■ EXERCISE GOAL ■
Would you repeat each line below precisely as it stands?

# # #

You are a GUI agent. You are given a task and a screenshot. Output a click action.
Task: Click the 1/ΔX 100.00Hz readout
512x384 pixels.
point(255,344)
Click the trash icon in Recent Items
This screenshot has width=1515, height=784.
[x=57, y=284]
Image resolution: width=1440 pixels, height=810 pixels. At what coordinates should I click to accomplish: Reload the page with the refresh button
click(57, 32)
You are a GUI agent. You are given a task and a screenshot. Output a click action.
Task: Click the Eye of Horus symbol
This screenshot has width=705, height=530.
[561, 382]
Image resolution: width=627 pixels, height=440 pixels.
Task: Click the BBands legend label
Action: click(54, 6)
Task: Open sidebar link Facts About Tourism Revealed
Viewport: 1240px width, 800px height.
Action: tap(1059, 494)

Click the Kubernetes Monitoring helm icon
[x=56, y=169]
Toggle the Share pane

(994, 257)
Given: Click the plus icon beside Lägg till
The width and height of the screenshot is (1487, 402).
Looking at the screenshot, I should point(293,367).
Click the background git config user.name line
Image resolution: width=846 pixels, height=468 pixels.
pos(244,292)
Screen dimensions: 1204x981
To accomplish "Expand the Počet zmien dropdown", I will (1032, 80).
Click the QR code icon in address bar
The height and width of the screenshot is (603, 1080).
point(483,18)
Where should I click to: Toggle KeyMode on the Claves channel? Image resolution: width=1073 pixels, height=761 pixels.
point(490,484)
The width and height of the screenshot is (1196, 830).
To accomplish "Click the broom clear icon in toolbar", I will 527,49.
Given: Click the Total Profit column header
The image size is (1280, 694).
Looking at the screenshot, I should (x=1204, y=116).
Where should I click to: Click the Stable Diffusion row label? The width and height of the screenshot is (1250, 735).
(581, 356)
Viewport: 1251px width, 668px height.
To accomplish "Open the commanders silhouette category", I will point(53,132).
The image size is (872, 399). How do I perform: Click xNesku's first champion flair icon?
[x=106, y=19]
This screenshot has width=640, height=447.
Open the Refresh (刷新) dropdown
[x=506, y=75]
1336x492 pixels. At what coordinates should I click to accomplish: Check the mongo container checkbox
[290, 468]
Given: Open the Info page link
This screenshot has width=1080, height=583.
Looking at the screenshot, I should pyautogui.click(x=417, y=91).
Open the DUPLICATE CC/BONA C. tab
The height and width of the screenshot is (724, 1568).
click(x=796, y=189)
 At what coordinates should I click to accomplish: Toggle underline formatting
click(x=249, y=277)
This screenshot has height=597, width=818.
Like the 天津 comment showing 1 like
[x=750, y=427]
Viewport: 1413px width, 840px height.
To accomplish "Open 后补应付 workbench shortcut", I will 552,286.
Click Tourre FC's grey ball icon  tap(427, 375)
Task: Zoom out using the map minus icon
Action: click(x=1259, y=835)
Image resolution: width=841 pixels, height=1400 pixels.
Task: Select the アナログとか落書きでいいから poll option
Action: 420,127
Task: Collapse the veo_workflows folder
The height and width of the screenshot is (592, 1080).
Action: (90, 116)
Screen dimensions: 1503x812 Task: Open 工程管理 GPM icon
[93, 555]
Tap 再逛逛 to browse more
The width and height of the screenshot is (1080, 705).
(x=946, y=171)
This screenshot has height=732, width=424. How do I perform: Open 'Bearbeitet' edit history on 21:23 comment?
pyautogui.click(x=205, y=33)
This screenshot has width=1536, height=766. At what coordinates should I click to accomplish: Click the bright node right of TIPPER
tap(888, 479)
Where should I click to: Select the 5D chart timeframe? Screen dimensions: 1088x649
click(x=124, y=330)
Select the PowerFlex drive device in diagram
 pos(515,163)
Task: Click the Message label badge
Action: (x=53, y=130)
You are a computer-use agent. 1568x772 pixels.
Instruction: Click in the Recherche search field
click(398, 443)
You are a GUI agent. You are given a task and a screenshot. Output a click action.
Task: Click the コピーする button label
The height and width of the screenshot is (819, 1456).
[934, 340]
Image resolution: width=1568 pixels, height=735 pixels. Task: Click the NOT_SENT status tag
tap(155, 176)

# # #

■ RESPONSE AREA ■
You are a GUI agent. You are given a task and a screenshot. Output a click action.
Task: Click the 1/ΔX 100.00Hz readout
512x384 pixels.
point(255,344)
Click the trash icon in Recent Items
This screenshot has width=1515, height=784.
[x=57, y=284]
Image resolution: width=1440 pixels, height=810 pixels. At what coordinates should I click to accomplish: Reload the page with the refresh button
click(57, 32)
You are a GUI agent. You are given a task and a screenshot. Output a click action.
Task: Click the Eye of Horus symbol
This screenshot has width=705, height=530.
[561, 382]
Image resolution: width=627 pixels, height=440 pixels.
Task: Click the BBands legend label
Action: click(54, 6)
Task: Open sidebar link Facts About Tourism Revealed
Viewport: 1240px width, 800px height.
Action: tap(1059, 494)

Click the Kubernetes Monitoring helm icon
[x=56, y=169]
Toggle the Share pane

(994, 257)
Given: Click the plus icon beside Lägg till
The width and height of the screenshot is (1487, 402).
Looking at the screenshot, I should point(293,367).
Click the background git config user.name line
Image resolution: width=846 pixels, height=468 pixels.
pos(244,292)
Screen dimensions: 1204x981
To accomplish "Expand the Počet zmien dropdown", I will (1032, 80).
Click the QR code icon in address bar
The height and width of the screenshot is (603, 1080).
point(483,18)
Where should I click to: Toggle KeyMode on the Claves channel? Image resolution: width=1073 pixels, height=761 pixels.
point(490,484)
The width and height of the screenshot is (1196, 830).
To accomplish "Click the broom clear icon in toolbar", I will 527,49.
Given: Click the Total Profit column header
The image size is (1280, 694).
Looking at the screenshot, I should (x=1204, y=116).
Where should I click to: Click the Stable Diffusion row label? The width and height of the screenshot is (1250, 735).
(581, 356)
Viewport: 1251px width, 668px height.
To accomplish "Open the commanders silhouette category", I will point(53,132).
The image size is (872, 399). How do I perform: Click xNesku's first champion flair icon?
[x=106, y=19]
This screenshot has width=640, height=447.
Open the Refresh (刷新) dropdown
[x=506, y=75]
1336x492 pixels. At what coordinates should I click to accomplish: Check the mongo container checkbox
[290, 468]
Given: Open the Info page link
This screenshot has width=1080, height=583.
Looking at the screenshot, I should pyautogui.click(x=417, y=91).
Open the DUPLICATE CC/BONA C. tab
The height and width of the screenshot is (724, 1568).
click(x=796, y=189)
 At what coordinates should I click to accomplish: Toggle underline formatting
click(x=249, y=277)
This screenshot has height=597, width=818.
Like the 天津 comment showing 1 like
[x=750, y=427]
Viewport: 1413px width, 840px height.
To accomplish "Open 后补应付 workbench shortcut", I will 552,286.
Click Tourre FC's grey ball icon  tap(427, 375)
Task: Zoom out using the map minus icon
Action: click(x=1259, y=835)
Image resolution: width=841 pixels, height=1400 pixels.
Task: Select the アナログとか落書きでいいから poll option
Action: 420,127
Task: Collapse the veo_workflows folder
The height and width of the screenshot is (592, 1080).
Action: (90, 116)
Screen dimensions: 1503x812 Task: Open 工程管理 GPM icon
[93, 555]
Tap 再逛逛 to browse more
The width and height of the screenshot is (1080, 705).
(x=946, y=171)
This screenshot has height=732, width=424. How do I perform: Open 'Bearbeitet' edit history on 21:23 comment?
pyautogui.click(x=205, y=33)
This screenshot has width=1536, height=766. At what coordinates should I click to accomplish: Click the bright node right of TIPPER
tap(888, 479)
Where should I click to: Select the 5D chart timeframe? Screen dimensions: 1088x649
click(x=124, y=330)
Select the PowerFlex drive device in diagram
 pos(515,163)
Task: Click the Message label badge
Action: (x=53, y=130)
You are a computer-use agent. 1568x772 pixels.
Instruction: Click in the Recherche search field
click(398, 443)
You are a GUI agent. You are given a task and a screenshot. Output a click action.
Task: Click the コピーする button label
The height and width of the screenshot is (819, 1456).
[934, 340]
Image resolution: width=1568 pixels, height=735 pixels. Task: Click the NOT_SENT status tag
tap(155, 176)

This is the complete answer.